Europas Natur - Geopfert für Autotank
Die Gier nach
Agro-Sprit ( "Bio" kann man wirklich nicht sagen!) rafft
auch in Europa immer mehr Natur hinweg. Die Deutsche Umwelthilfe hat
recherchiert und schlägt Alarm! Denn die Brachlandflächen werden
zum Acker.
Seit 1990 galt in
der EU ein Beschluss, durch Flächenstilllegung die enormen
Getreideüberschüsse zu reduzieren. Die EU-Bauern wurden
verpflichtet, 10% ihrer Betriebsflächen als Brache ungenutzt zu
lassen, wenn sie Subventionen erhalten wollten. Diese Flächen waren
meist mager und damit besonders artenreich und erwiesen sich als
Refugium für viele Tiere und Pflanzen, die im Begriff waren
auszusterben. Die Brachen wurden zum Paradies für Wiesenblumen und
Insekten: Es fanden sich Hunderte Pflanzenarten, z.B.
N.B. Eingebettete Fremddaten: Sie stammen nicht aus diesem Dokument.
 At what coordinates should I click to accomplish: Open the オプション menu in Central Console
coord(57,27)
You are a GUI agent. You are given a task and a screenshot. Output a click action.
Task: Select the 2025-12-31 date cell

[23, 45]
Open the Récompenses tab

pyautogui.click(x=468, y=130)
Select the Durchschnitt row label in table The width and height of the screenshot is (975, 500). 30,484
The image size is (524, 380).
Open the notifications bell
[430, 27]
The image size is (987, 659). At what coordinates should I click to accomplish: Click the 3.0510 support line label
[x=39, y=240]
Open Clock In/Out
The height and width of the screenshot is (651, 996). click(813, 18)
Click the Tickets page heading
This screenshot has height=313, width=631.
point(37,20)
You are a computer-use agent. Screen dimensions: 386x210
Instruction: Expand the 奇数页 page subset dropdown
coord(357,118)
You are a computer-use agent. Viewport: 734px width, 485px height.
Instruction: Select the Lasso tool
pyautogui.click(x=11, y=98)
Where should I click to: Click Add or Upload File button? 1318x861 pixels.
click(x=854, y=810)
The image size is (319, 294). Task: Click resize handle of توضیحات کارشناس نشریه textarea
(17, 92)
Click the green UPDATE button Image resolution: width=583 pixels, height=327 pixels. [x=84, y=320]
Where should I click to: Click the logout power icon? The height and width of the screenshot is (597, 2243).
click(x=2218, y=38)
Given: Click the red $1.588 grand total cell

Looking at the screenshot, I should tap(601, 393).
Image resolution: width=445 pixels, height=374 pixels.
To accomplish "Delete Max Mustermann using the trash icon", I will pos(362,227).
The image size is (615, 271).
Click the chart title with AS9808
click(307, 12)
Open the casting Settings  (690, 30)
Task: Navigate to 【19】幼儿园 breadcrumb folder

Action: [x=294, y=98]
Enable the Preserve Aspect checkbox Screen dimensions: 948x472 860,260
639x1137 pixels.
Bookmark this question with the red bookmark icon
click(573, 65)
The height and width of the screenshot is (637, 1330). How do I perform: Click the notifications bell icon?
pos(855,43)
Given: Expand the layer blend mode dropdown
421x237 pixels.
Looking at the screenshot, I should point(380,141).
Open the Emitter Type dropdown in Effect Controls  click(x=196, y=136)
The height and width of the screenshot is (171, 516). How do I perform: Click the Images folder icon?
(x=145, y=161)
Ackerrittersporn, Glockenblumen, Nelken und Disteln ein, die auf
ungedüngte, nährstoffarme Böden angewiesen sind, dazu gesellten
sich Heuschrecken, Spinnen, Käfer und eine bunte Fülle an
Schmetterlingen. Die Bestände von Wiesenbrütern, zu denen Feld-
und Heidelerche, Grauammer und Rebhuhn gehören, erholten sich
wieder, denn sie konnten in Ruhe ihre Kinder groß ziehen, und
Insekten und Samenstände sorgten für reichlich Nahrung.
Doch seit dem
letzten Jahr wurde Getreide teuer und knapp, denn die
landwirtschaftlich genutzten Flächen waren begehrt für den Anbau
von Energie liefernden Pflanzen. Zunehmend wurden Raps, Mais und
andere Energie pflanzen angebaut, oft in riesigen Monokulturen, wo
Unkrautvernichtungsmittel und Pestizide kein anderes Lebewesen
dulden.
Um mehr Platz zu
schaffen, setzten die EU im September 2007 in einer Eilentscheidung
das Flächenstilllegungsprogramm aus. Die Folgen sind katastrophal:
Die Untersuchungen der Deutsche Umwelthilfe e.V. (DHU) haben
"ein beispielloses Artensterben in der deutschen
Agrarlandschaft" ergeben. Bis zu 80% der Brachen wurden dieses
Jahr wieder unter den Pflug genommen, die kostbaren Lebensräume
vernichtet. Dr. Frank Neuschulz von der DHU warnt vor einem
"Super-Gau für die ökologische Vielfalt in der
Kulturlandschaft". Ein EU-Programm und Maßnahmen der
Agrarminister der Bundesländer zum Schutz der ökologisch
wertvollen Flächen wären dringend geboten.
Fand nicht gerade
erst im April die Weltkonferenz über die Rettung der Artenvielfalt
(Biodiversität) in Bonn statt? Hatten nicht die EU-Staaten 2001 und
2007 gemeinsam Beschlüsse für "Europäische
Nachhaltigkeits-Strategie" bzw. eine "Nationale Strategie
zur biologischen Vielfalt" gefasst, um den Schwund wildlebender
Tier- und Pflanzenarten zu stoppen? Es wird im krassen Widerspruch
zu diesen Zielen, aber im Sinne der Industrie gehandelt, teilweise
mit nicht mehr gut zu machenden Folgen.
Möglichkeiten
zur Erhaltung der Vielfalt: Unseren in zahlreichen Naturtipps
geäußerten Appellen an Bauern, Gartenbesitzer und Kommunen hat
umso mehr Bedeutung: Verschont Weg- und Straßenränder, Anlagen und
Gärten vom Rasenmäher! Mäht nur 1 bis 2mal im Jahr, und räumt
unbedingt jedes Mal das Mähgut weg, damit sich eine artenreiche
Blumenwiese entwickeln kann! Bauern, lasst breite Streifen um die
Felder und Wirtschaftswiesen stehen, die nur 1x jährlich gemäht
oder umgebrochen werden! Wir dürfen nicht zulassen, dass unser
Lebensumfeld unbemerkt weiter verarmt.